Novon 12: 514, fig. 3. 2002. 2002
Plants loosely cespitose; rhizome internodes 7–58 mm, 1.2–2.2 mm thick. Culms purple-red to 4.8–11.4 cm at base, 8.9–39 cm; vegetative shoots 33–59 cm, 1.4–2.2 times as tall as culms. Leaves: green, widest blades 3–4.6 mm wide. Inflorescences 8.1–29 cm, 0.73–0.95 of culm height; internode between proximalmost scales in proximalmost spike 2.4–3.5 mm; internode between distal lateral spikes 0.4–7.4(–9.8) cm, longest internode between distal lateral spikes 0.9–7.4(–9.8) cm; peduncle of terminal spike 0.3–3.2(–6.8) cm, longest peduncle per plant 0.87–3.2(–6.8) cm; proximal bract sheaths tight, hyaline band of adaxial face of sheath with apex truncate or concave; ligules 4–4.9(–9.6) mm; blades uniformly green, bract blade of distalmost lateral spike exceeding terminal spike, longest bract blade of distalmost lateral spike 3.2–9.5 cm.
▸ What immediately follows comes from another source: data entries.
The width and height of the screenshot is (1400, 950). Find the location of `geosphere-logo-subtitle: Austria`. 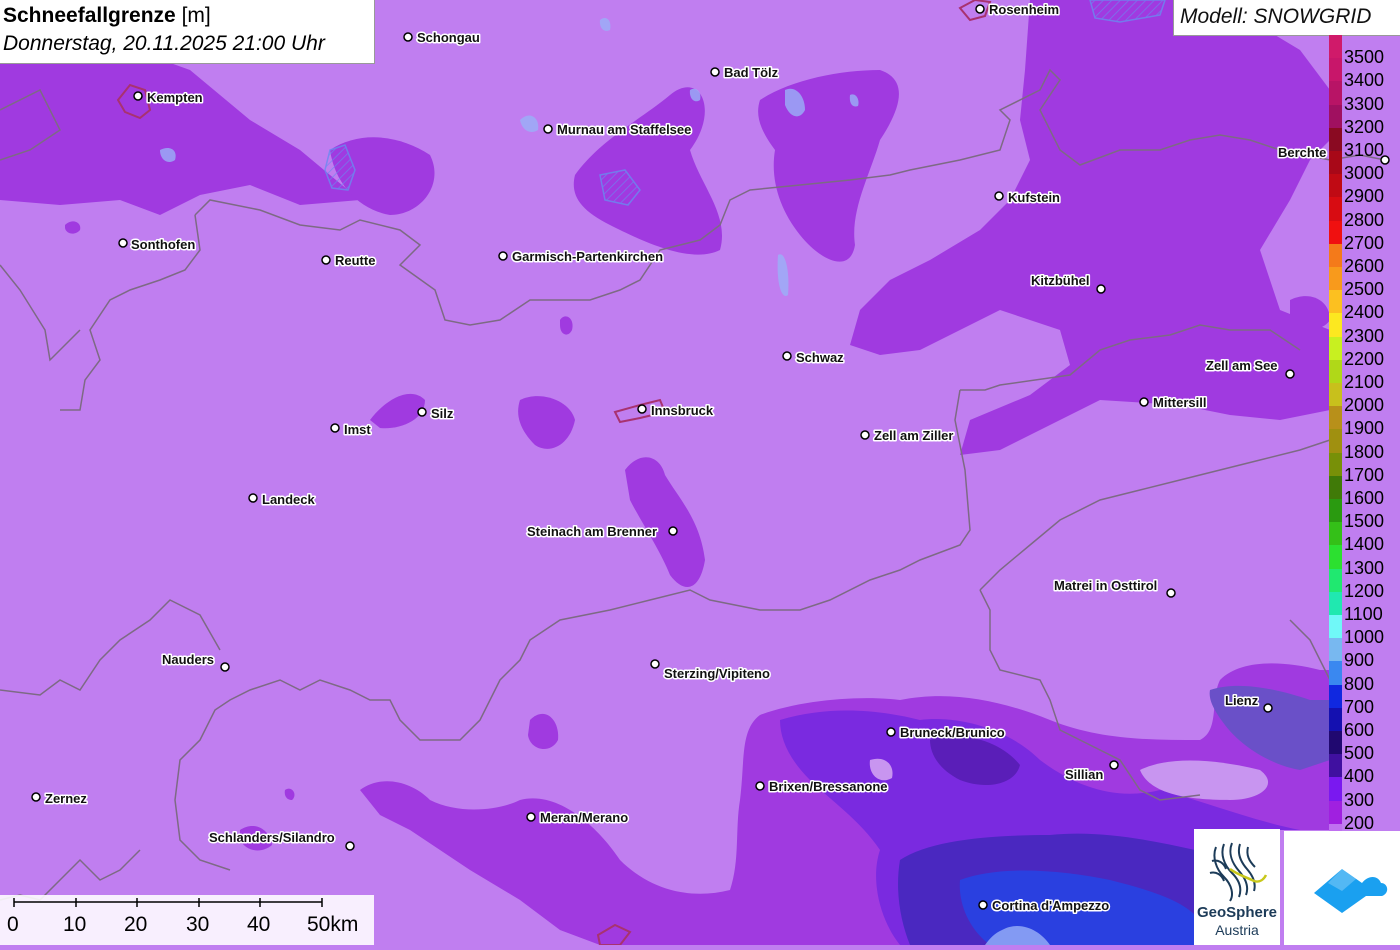

geosphere-logo-subtitle: Austria is located at coordinates (1237, 930).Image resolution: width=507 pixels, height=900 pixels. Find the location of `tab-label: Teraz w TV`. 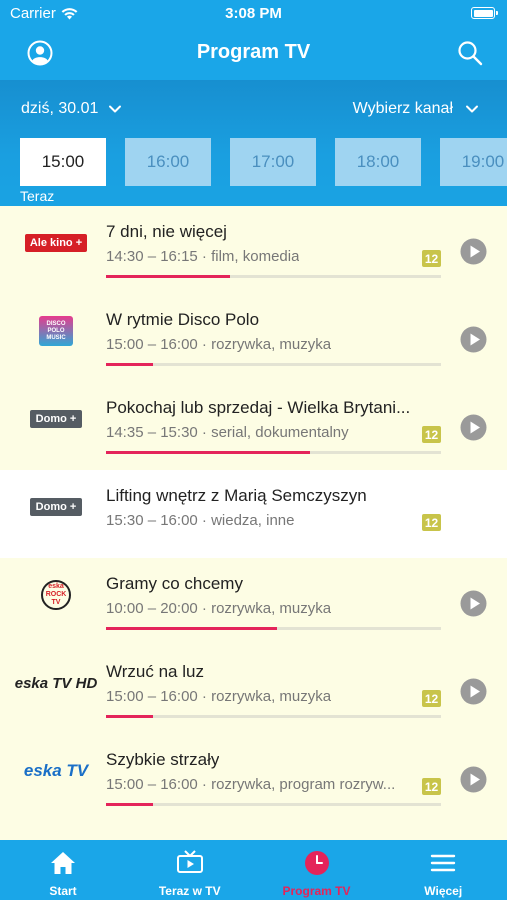

tab-label: Teraz w TV is located at coordinates (190, 891).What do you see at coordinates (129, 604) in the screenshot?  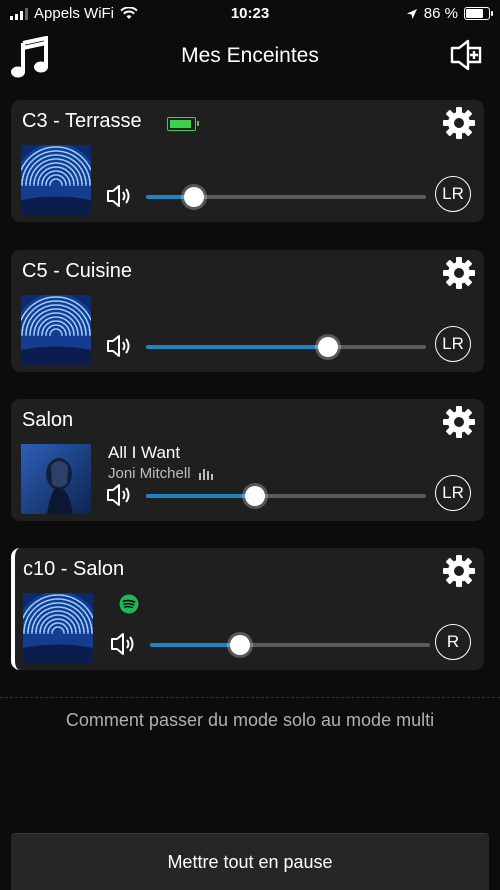 I see `spotify-icon` at bounding box center [129, 604].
Spikes 4–6, distalmost 2–3 spikes overlapping or, rarely, all spikes separate; lateral spikes pistillate, with 2–12 perigynia, longest spike per plant with (5–)7–12, 7–20 × 3.5–4.8 mm, ratio of longest lateral spike length (in mm) to flower number = 1.8–2.5; terminal spike 14–38 × 1.2–2.1 mm, longest per plant 17–38 mm, exceeding distalmost lateral spike Pistillate scales 2.5–4.2 × 1.4–2.2 mm, body 1.5–2.4 mm, midrib prolonged as awn 0.4–2.4 mm. Staminate scales 3.9–4.8 × 1.2–1.8 mm, apex acute, awn 0–2.2 mm. Perigynia distichously imbricate, prominently 49–66-veined, slightly inflated, narrowly obovate in outline, obtusely trigonous in cross section, 4.1–4.7 × 1.4–1.6, 2.7–3.1 times as long as wide, 1.8–1.9 times as long as achene bodies, base gradually tapered, apex gradually tapered; beak absent or straight, 0–0.4 mm, 0–0.1 of perigynium length. Achenes 2.9–3.4 × 1.3–1.4 mm, tightly enveloped by perigynia, base abruptly contracted, apex abruptly contracted; stipe 0.5–0.6 mm; body 2.2–2.6 mm; beak straight, 0.1–0.3 mm.
Phenology: Fruiting spring.
Habitat: Mesic deciduous forests, in sandy loams
Elevation: 0–30 m
Of conservation concern.
Carex paeninsulae is rare and restricted to the northern half of the Florida peninsula.